Mais, assez curieusement, ce sont les Anglais qui seraient le plus touchés par leur propre carence. En effet, ils perdraient sans retour la propriété de Blue Streak, devenu bien du C.E.C.L.E.S.-E.L.D.O. Les dédits considérables qu’ils auraient à débourser équivaudraient à leur participation, enfin et surtout ils perdraient tout espoir de se maintenir dans la « botte des pays scientifiquement développés, car c’est chez eux, par le fait de l’analogie des langues, que les Américains puisent le plus grand nombre de leurs jeunes chercheurs.
Les leçons de la récente session de l’U.E.O.
Il est trop tôt encore pour parler de solutions au problème. Le rajustement des participations peut réconcilier les partenaires, mais il est deux notions que la récente session de l’U.E.O. à Paris a nettement dégagées. La première est qu’une organisation de cette envergure doit être gérée par un conseil d’administration responsable et compétent et non par un conseil de ministres souvent mal informé et sollicité par d’autres préoccupations ; la seconde est que des projets à long terme doivent être définis, appuyés sur un budget lui aussi à long terme et suffisamment étoffé pour pouvoir supporter les augmentations imprévisibles de dépenses, souvent très importantes dans ce genre de travaux, qui peuvent survenir en cours de réalisation.
M. von Merkatz, rapporteur de la question à l’U.E.O., a proposé en cours de séance un amendement qui peut à lui seul définir la politique de l’avenir. Il propose « de poursuivre les activités du C.E.C.L.E.S.-E.L.D.O. conformément au traité actuel et à ses protocoles ; ...mais aussi... de préparer l’intégration, dans le cadre de la future communauté européenne unique, d’une organisation européenne permanente de mise au point de lanceurs de véhicules spatiaux, qui prendrait effet dès la fusion des communautés ».
Ceci placerait d’emblée le C.E.C.L.E.S.-E.L.D.O. dans le cadre de la Communauté des Six, la Grande-Bretagne y devenant partenaire de cette communauté et non plus des Etats qui la composent jusqu’au moment où, éventuellement, elle serait amenée à en faire partie.
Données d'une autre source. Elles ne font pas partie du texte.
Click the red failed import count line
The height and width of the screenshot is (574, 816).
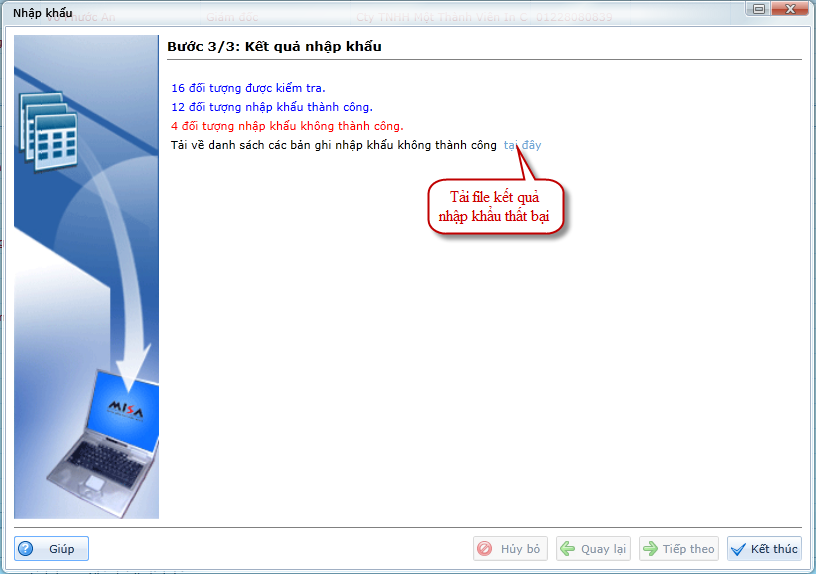click(287, 126)
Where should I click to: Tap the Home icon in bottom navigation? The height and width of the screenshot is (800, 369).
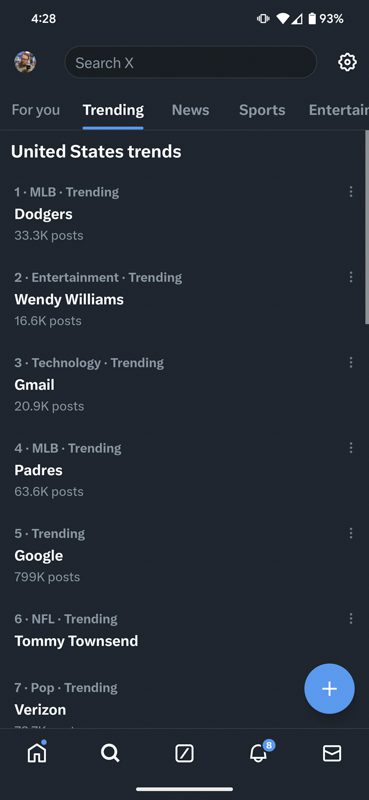point(37,752)
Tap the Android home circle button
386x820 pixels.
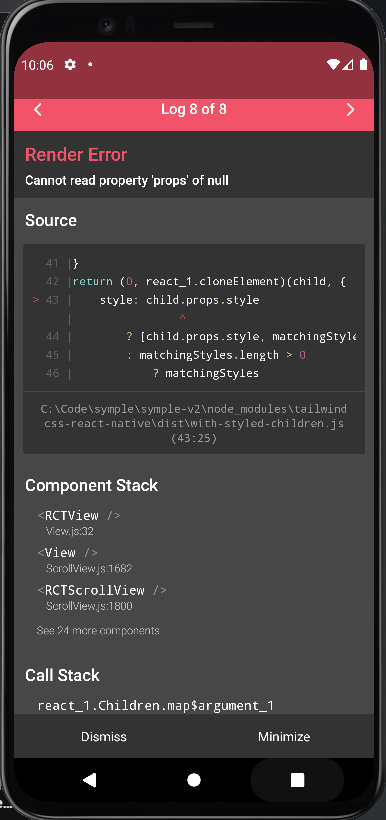tap(194, 780)
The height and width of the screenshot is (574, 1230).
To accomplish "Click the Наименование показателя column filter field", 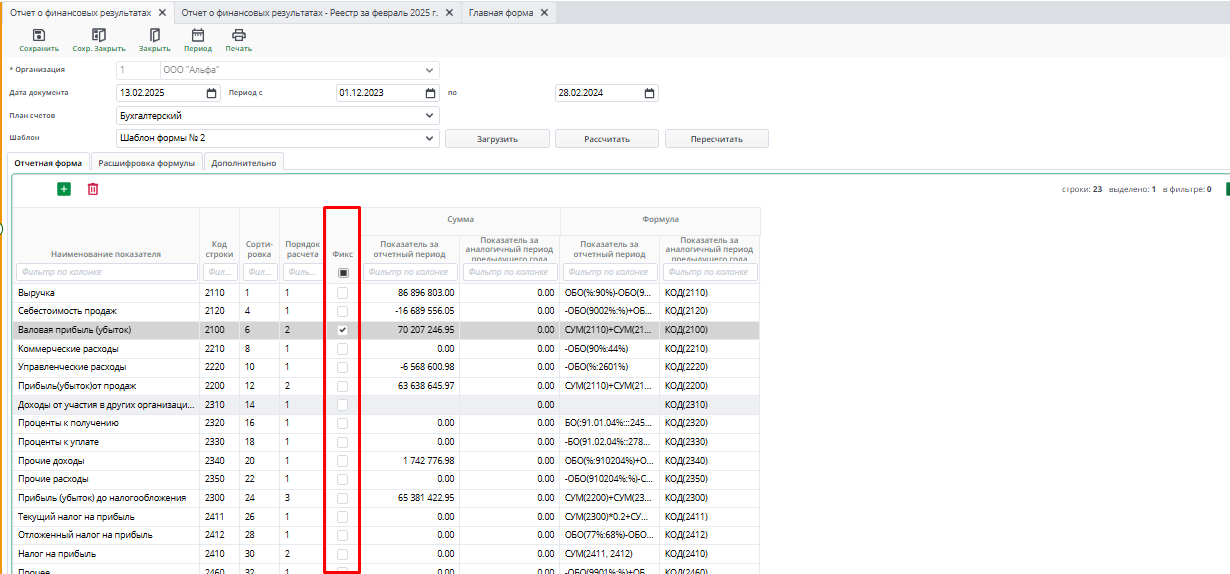I will 107,272.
Le C.E.C.L.E.S.-E.L.D.O. est une ébauche de ce que les pays européens devraient faire dans tous les domaines qui dépassent leurs possibilités individuelles. Première réalisation de son espèce, il est né et a été élevé sans vigilance. Ses premières années ont été difficiles. Les « orthopédies » qui sont proposées lui donneront peut-être une survie. Je le souhaite. Mais il ne prendra toute sa vigueur que lorsque autour de lui, dans un organisme unique et cohérent, se seront placées toutes les activités spatiales européennes — lanceurs, satellites, projets scientifiques et commerciaux, prévisions des recherches et des réalisations, étude, soutien et développement parallèles de nos potentiels industriels. Car si nos gouvernements manquent parfois de logique et de prévoyance, les industriels de toute l’Europe, en créant ensemble l’ « Eurospace », ont bien marqué qu’ils avaient compris que les activités spatiales, clé de voûte d’une grande partie de nos activités futures, devraient être coordonnées dans le cadre d’une politique scientifique à la mesure de notre continent dont nous ne pouvons laisser s’étioler le génie créateur.
Pierre Bourgoin, Président de la commission spatiale de l’Assemblée de l’U.E.O.